While all the pre-tournament attention has been focused on world No. 1 Jordan Spieth, the 22-year-old American faces stiff competition from some of the continent's top golfers at the US$1 million (S$1.44 million) tournament.
South Korean star An Byeong Hun, 24, is among the region's brightest prospects and the 2015 European Tour Rookie of the Year was not cowed by Spieth's reputation.
The pair had competed in the 2010 US Amateur at Chambers Bay with An advancing to the semi-finals and further than Spieth, who missed the matchplay cut.
"We've played a couple of times in the juniors and I'm looking forward to competing with Jordan," said An, who captured the prestigious BMW PGA Championship last May and is playing in Singapore for the first time.
"I've still got a lot of things to work on but I played well in my last couple of events and feel happy about my game."
When Thursday to Sunday.
Where Sentosa Golf Club, Serapong Course.
Prize money US$1 million (S$1.44 million).

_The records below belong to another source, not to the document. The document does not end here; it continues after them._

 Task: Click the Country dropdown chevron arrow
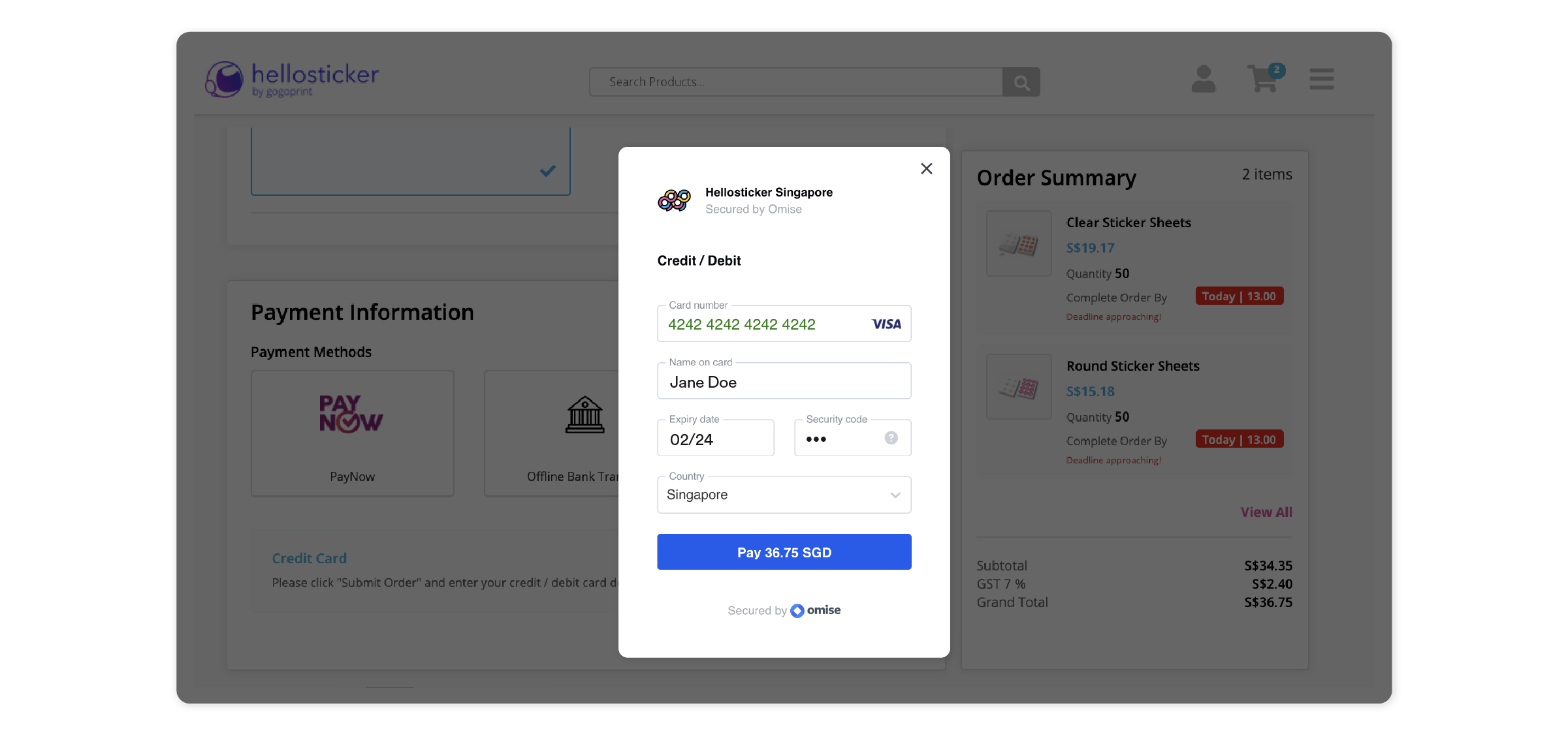coord(895,495)
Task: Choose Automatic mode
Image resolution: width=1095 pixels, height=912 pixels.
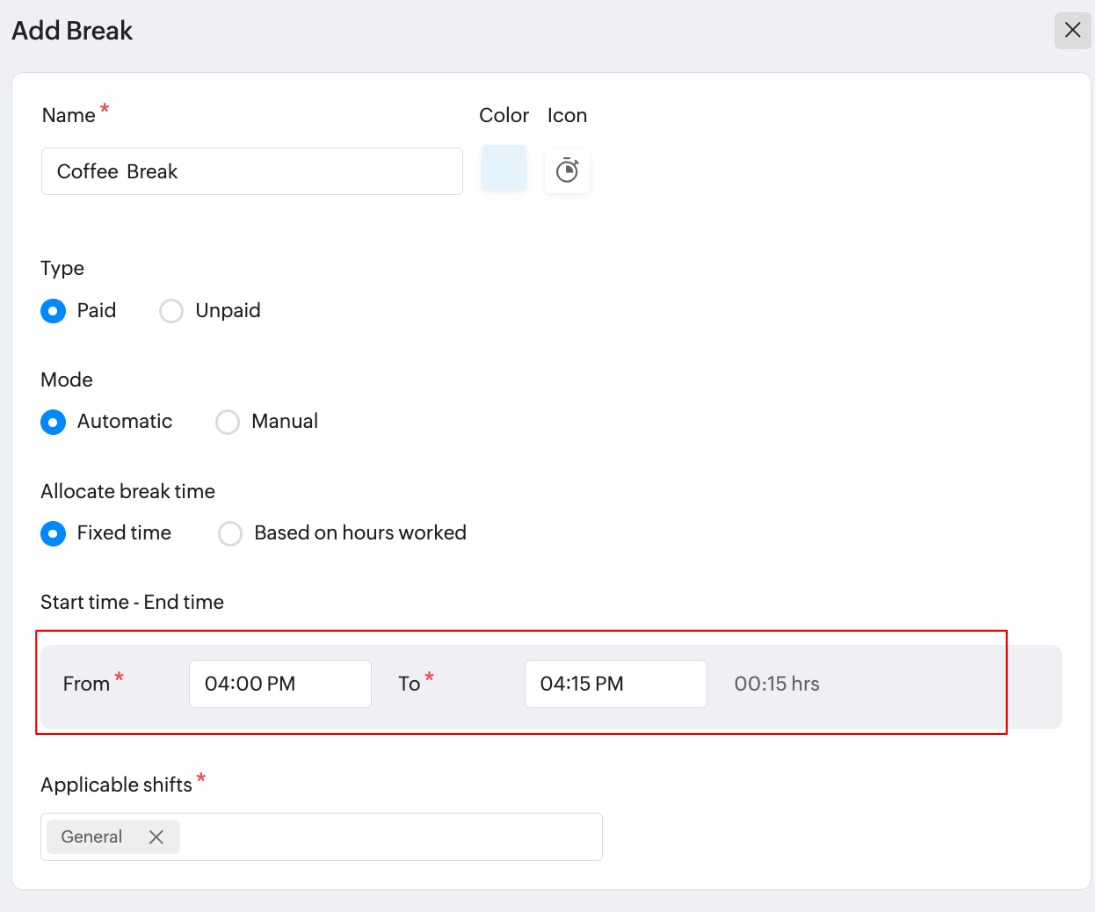Action: point(54,422)
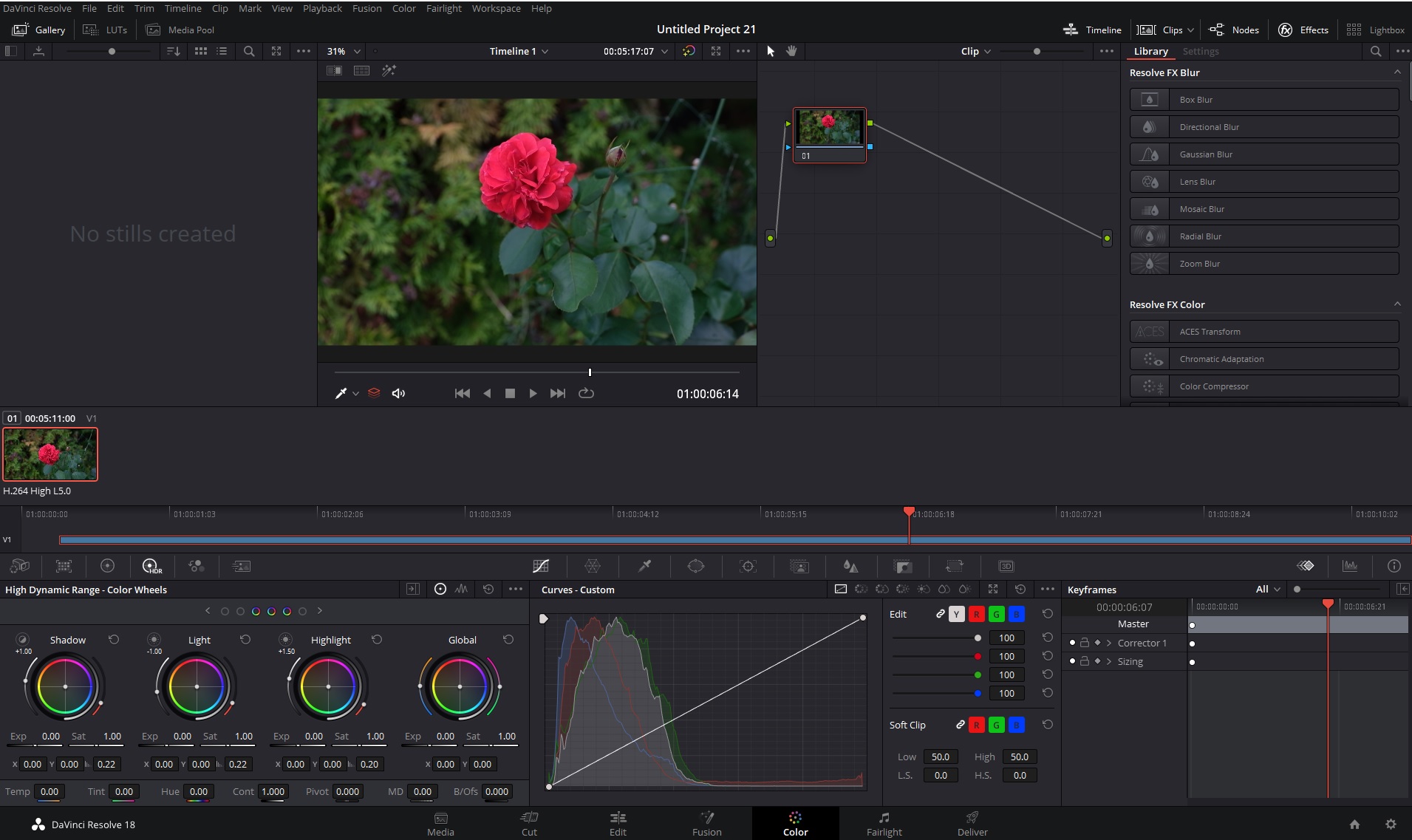Mute audio with the speaker icon

398,393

Who Headlined by world No. 1 Jordan Spieth, the Asian Tour and Japan Tour co-sanctioned event also features the likes of former Major champions Darren Clarke and Yang Yong Eun as well as 2015 European Tour Rookie of the Year An Byeong Hun.
Tickets Free entry on Thursday. Friday ($20), weekend ($30) and season pass ($50) available through ticketing partner ApacTix. Price does not include entry to Sentosa or booking fees. Free entry for those under five and $5 for kids between five and 12.
Getting there Shuttle buses run at 15-minute intervals from Harbourfront bus interchange from 6am to 7pm (Thursday & Friday) and 7am to 5pm (weekend).
The last three years may have been a struggle - 51 missed cuts from 96 starts - for India's Jeev Milkha Singh, the 2008 Singapore Open champion and last Asian to lift the massive trophy, but returning to the site of one of his biggest career triumphs has stirred him.
Said the world No. 876: "Asian golfers have a lot of talent and are capable of winning anywhere around the world. I feel there could be an Asian winner this week."
He was equally positive about last week's announcement by the Asian Tour that it would resume merger talks with the European Tour on the back of the appointment of a new eight-man board, featuring four players and chaired by Indonesian businessman Jimmy Masrin.
Said Jeev, 44: "I think the changes are good and things are looking up for the better.
"We have a new board in place and the people on the board have a good thought process and direction for the Asian Tour, and we will see what comes from it over time."
His fellow board member Mardan Mamat, 48, also backed the move: "People were saying the Asian Tour was not right but, in a positive way, we are trying to improve it as much as we can."
Boardroom politics aside, the veteran Singaporean, one of 11 locals in the 156-man field at the Sentosa Golf Club, was focused on affairs inside the ropes. Said the five-time Asian Tour winner: "Playing at home and winning can be a lot of pressure but I've done it before (2006 Singapore Masters) and hopefully I can do it again on Sunday."